The exhibition, Our Weapons Do No Harm by Marcelo Viquez, is a conceptual journey that connects objects found in the exterior world – out there, already eroded by life and death – with images created in that other, interior realm, where we are still searching. In this sense, appropriation reaches the point where it might even be claimed that Marcelo Viquez in creating his art simply appropriates what he has found within himself – deposits from life and from death – and gives them a new form, a new meaning. In doing so, he unveils other ways to interpret a reality that is not what it appears at first glance. That is where the idea comes from, this idea of the weapons that truly do harm not being within our reach, but rather belonging to another reality: one in which those who hold the power laugh at the expense of children, to describe it in a few words.

There is another facet of these weapons, these strangely manufactured instruments (although I would argue that they were merely mentally created, so rather “mind-factured”, not manufactured), which alludes to mankind’s intrusion into nature. It reaches a point – due to the scale of man’s expansion in these times of sophisticated technology – that nothing can escape this encroachment. To the point where tree trunks grow into a perfect shape for the sawmill! The piece incorporating a mirror through which the future can be glimpsed (pure industrial geometry) and its related design speak to all of this while connecting with a previous series of Marcelo Viquez’s work, shown at the 2014 exhibition Riesgo Necesario in Es Baluard museum.
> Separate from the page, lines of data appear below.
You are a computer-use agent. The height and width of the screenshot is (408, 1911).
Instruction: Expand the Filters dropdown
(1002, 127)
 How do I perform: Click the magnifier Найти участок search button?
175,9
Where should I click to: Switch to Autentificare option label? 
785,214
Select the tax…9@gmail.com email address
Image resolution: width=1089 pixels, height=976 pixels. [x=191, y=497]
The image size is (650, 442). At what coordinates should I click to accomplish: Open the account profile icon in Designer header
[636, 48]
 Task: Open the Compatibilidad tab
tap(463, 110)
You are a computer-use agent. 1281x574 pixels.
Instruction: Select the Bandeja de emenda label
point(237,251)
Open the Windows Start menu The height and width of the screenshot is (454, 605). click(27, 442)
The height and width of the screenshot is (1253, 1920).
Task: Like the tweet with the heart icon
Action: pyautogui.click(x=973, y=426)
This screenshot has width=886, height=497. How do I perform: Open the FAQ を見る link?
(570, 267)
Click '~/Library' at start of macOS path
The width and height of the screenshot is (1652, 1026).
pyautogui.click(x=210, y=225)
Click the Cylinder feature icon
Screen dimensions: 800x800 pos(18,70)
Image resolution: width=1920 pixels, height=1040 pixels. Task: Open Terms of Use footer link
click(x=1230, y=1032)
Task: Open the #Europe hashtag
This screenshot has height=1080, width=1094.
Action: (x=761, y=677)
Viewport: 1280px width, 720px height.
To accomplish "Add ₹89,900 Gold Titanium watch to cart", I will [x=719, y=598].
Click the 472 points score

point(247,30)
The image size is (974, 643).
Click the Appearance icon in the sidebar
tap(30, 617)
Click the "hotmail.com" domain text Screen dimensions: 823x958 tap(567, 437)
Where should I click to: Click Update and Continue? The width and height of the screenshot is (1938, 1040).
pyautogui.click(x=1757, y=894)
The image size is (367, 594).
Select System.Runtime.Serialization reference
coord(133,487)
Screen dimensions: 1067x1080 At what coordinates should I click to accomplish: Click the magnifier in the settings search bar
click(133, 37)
A particularly meaningful piece in this exhibition is the diptych formed by a “fossilised” book and a video showing how it was created. In a previous life, the book had been a roll of industrial Aluminium foil, used in the hospitality industry, whose sheets became completely fused together. Though, like any book, it contains bits of memories and testimony to the past in each of its “pages”, it is impossible to read. It is a book to be contemplated from the outside, a book that can be read without knowing how to read, a book for the grammatically illiterate (although not for the artistically illiterate). The video accompanying it ultimately provides a new conceptual oxymoron: whereas books are usually created through the mind (and I mean usually) this one has been, literally, “manufactured”. It is a working-class book, a representative specimen of so-called “low culture”, the distilled product of indigestion between the classes.

All of Marcelo Viquez’s work possesses an autobiographical flair (evinced in his work incorporating a wall fragment from a shack in the slum of Son Banya, which was demolished by the Palma de Mallorca City Council). This gives it, despite the cryptic nature of some of his art, the weight of truth and of authenticity, in addition to the value of symbolism, with which these pieces are so clearly infused. At times cryptic, always critical, Marcelo Viquez illuminates a path that leads us to a space within ourselves. What we find, and whether what we encounter disappoints us, is something beyond his control.